How to get original parameter type and not an expanded typedef
MarcelVersteeg opened this issue · 1 comments
Let's say I have the following code
template<class T>
class MyTemplateClass
{
....
};
typedef unsigned int MyInt;
typedef ::MyTemplateClass<char> MyCharClass;
typedef ::MyTemplateClass<::MyInt> MyMyIntClass;
class MyTestClass
{
void TestMethod1(::MyInt param);
void TestMethod2(::MyCharClass& param);
void TestMethod3(::MyMyIntClass& param);
};
When I parse this, I get the following parameter information for the methods:
TestMethod1 -> param type is unsigned int
TestMethod2 -> param type is MyTemplateClass
(wihtout the template arguments!)
TestMethod3 -> param type is MyTemplateClass
(wihtout the template arguments!)
When I look at the C interface of clang, it seems that this is solved by using the canonical types, where the original (non-expanded type) is the actual type and holds a pointer to the underlying expanded type (not tested as I am writing C# code using this library).
However using this library, I am not able to get the original type as it is declared in the method signature.
I would like to know the original parameter type as it is written in the code and not the already expanded typedef.
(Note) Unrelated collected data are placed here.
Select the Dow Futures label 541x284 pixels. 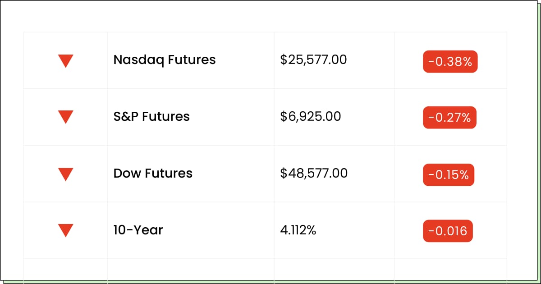pyautogui.click(x=153, y=173)
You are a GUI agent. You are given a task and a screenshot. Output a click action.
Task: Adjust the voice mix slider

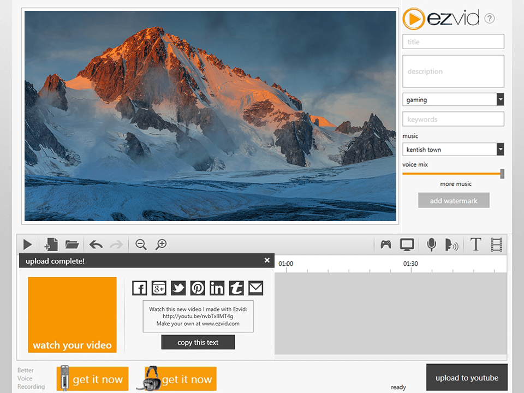pos(501,174)
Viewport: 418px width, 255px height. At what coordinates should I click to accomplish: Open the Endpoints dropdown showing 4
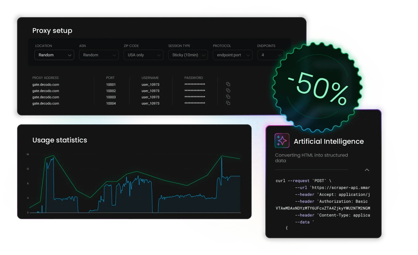(x=271, y=55)
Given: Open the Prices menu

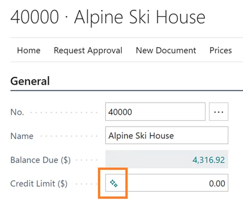Looking at the screenshot, I should tap(221, 50).
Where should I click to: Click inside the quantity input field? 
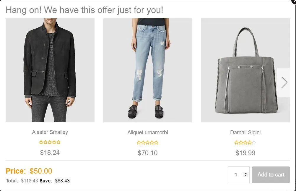tap(236, 175)
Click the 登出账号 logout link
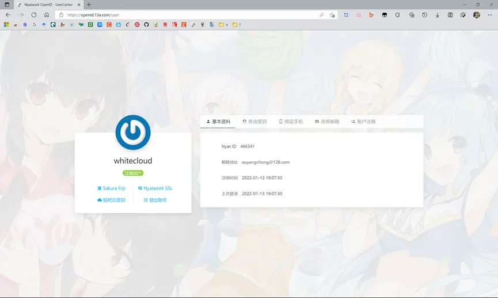 point(155,200)
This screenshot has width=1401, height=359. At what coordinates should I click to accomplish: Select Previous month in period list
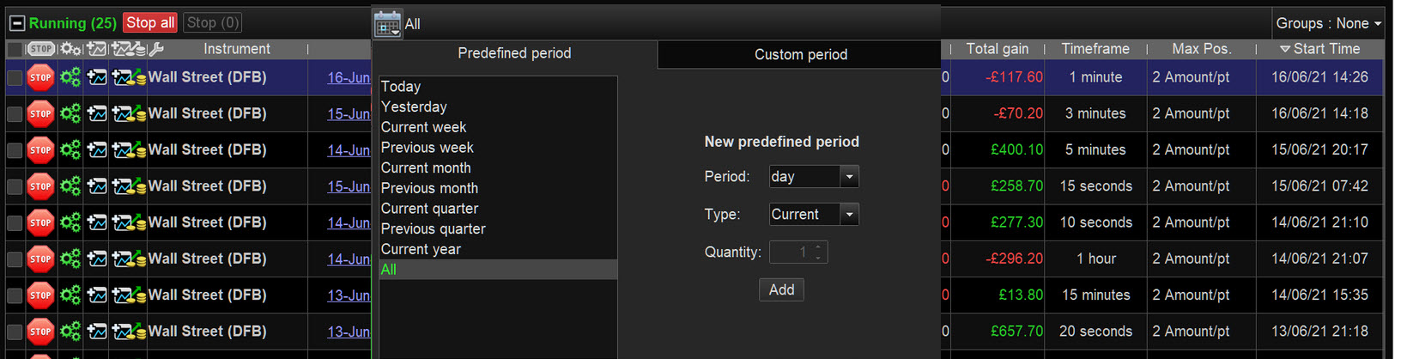tap(429, 188)
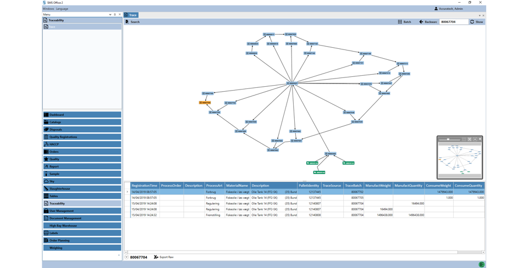Viewport: 528px width, 268px height.
Task: Expand the first grid row indicator
Action: pyautogui.click(x=127, y=192)

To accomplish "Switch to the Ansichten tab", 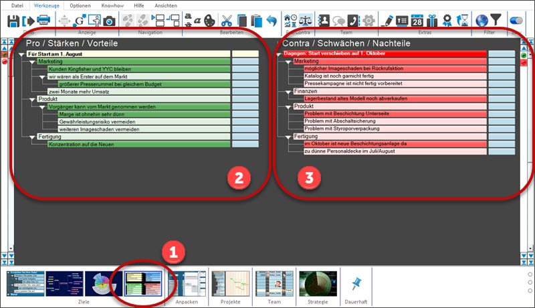I will coord(166,5).
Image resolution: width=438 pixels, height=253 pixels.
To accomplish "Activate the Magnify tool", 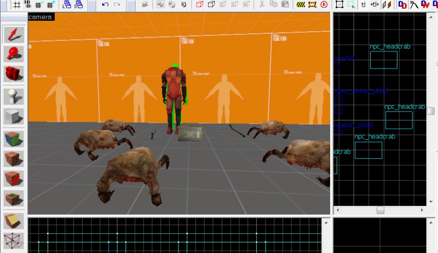I will [13, 54].
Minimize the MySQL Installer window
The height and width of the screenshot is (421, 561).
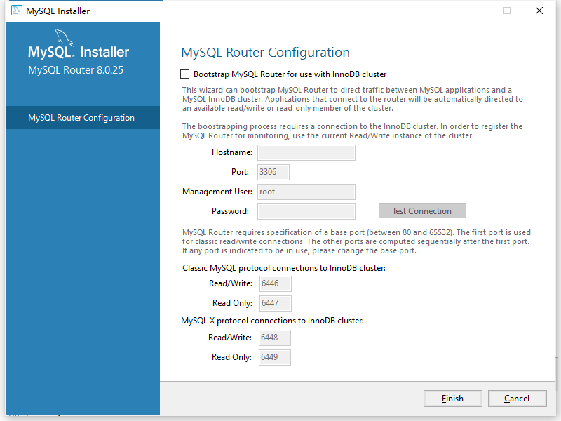[475, 11]
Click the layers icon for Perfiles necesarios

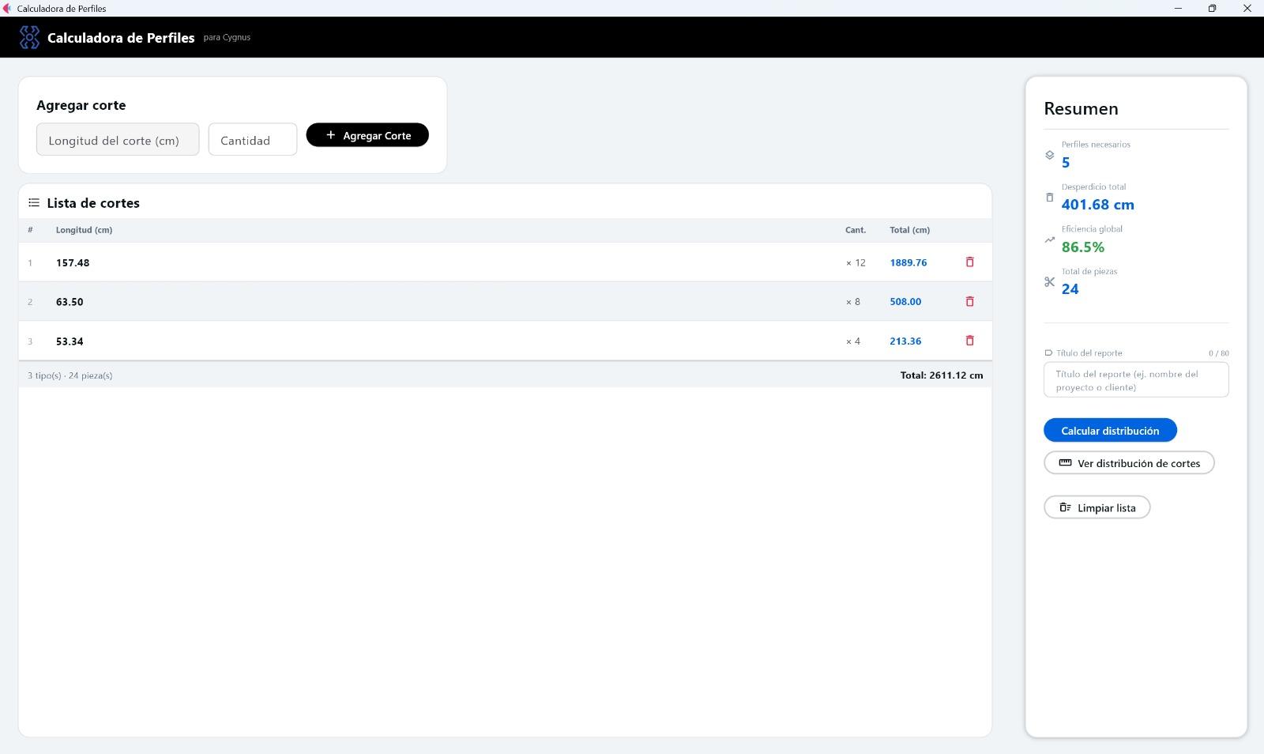pyautogui.click(x=1049, y=155)
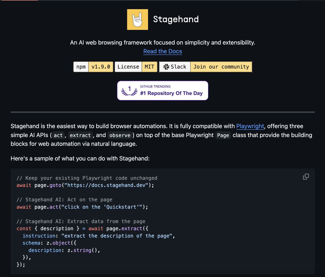Viewport: 325px width, 277px height.
Task: Select the npm label on the version badge
Action: [x=81, y=67]
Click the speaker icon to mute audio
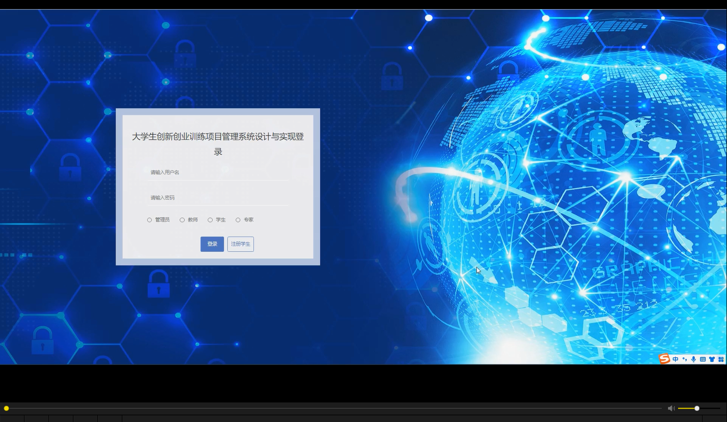Screen dimensions: 727x422 tap(671, 408)
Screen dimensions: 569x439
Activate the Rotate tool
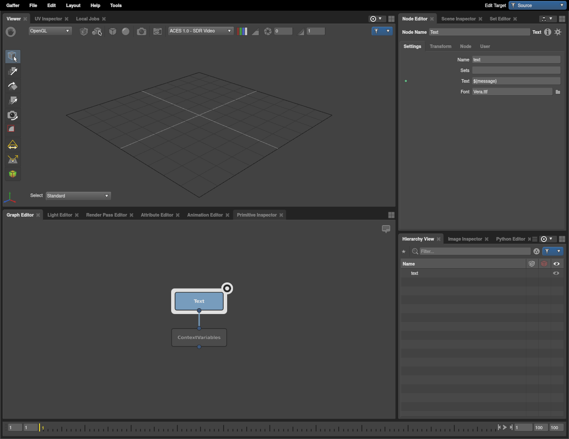tap(13, 86)
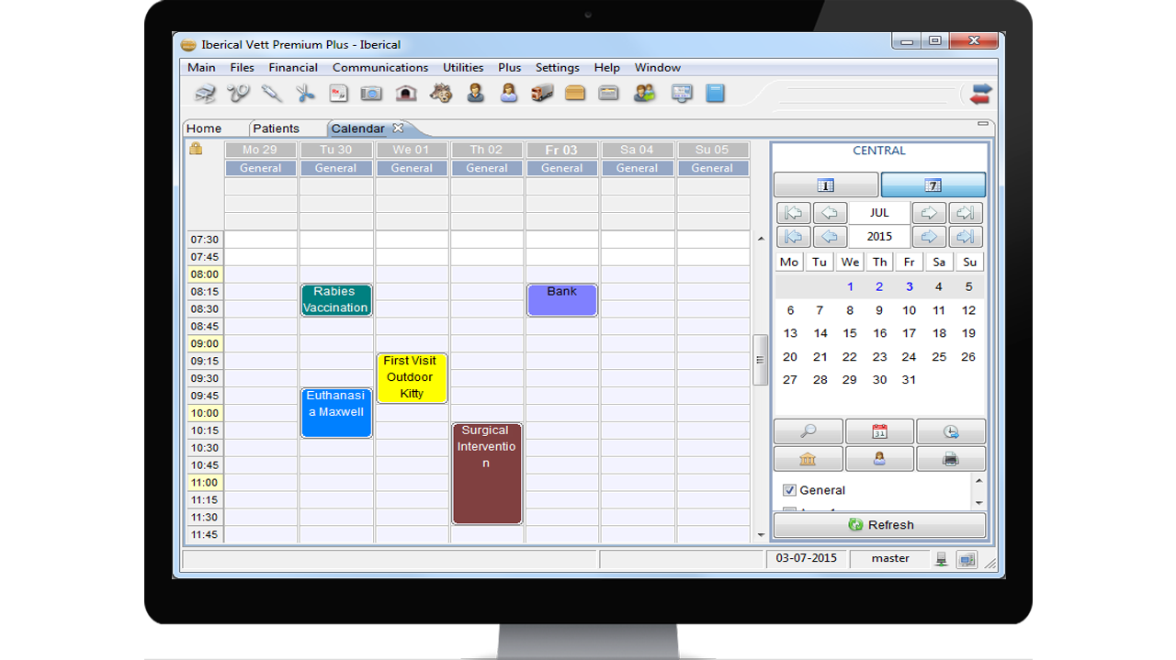Click the printer icon in calendar panel

(x=950, y=459)
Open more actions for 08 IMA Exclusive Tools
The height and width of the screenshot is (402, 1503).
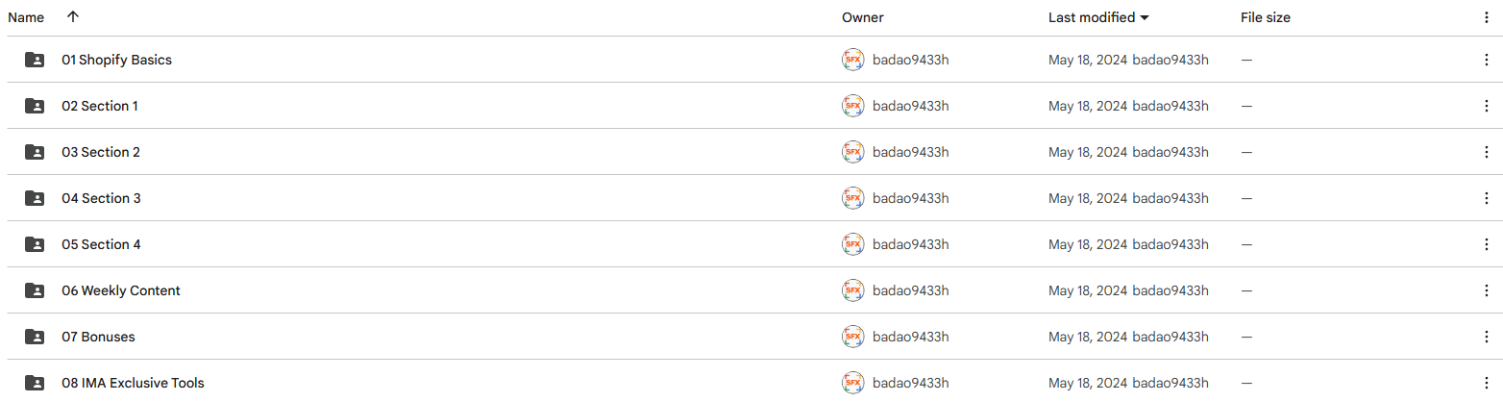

My parse configuration is as follows:
new CppParserOptions
{
AutoSquashTypedef = false,
ParseAsCpp = true,
ParseAttributes = false,
ParseComments = false,
ParseMacros = true,
ParseSystemIncludes = false,
TargetCpu = CppTargetCpu.X86,
TargetSystem = @"windows",
TargetVendor = @"pc"
};
This library was not meant to support C++ and templates, also because libclang is sometimes not exposing everything, which is bringing more complications because we need to re-parse things CppAst.
But PR welcome if you find a way to expose this properly.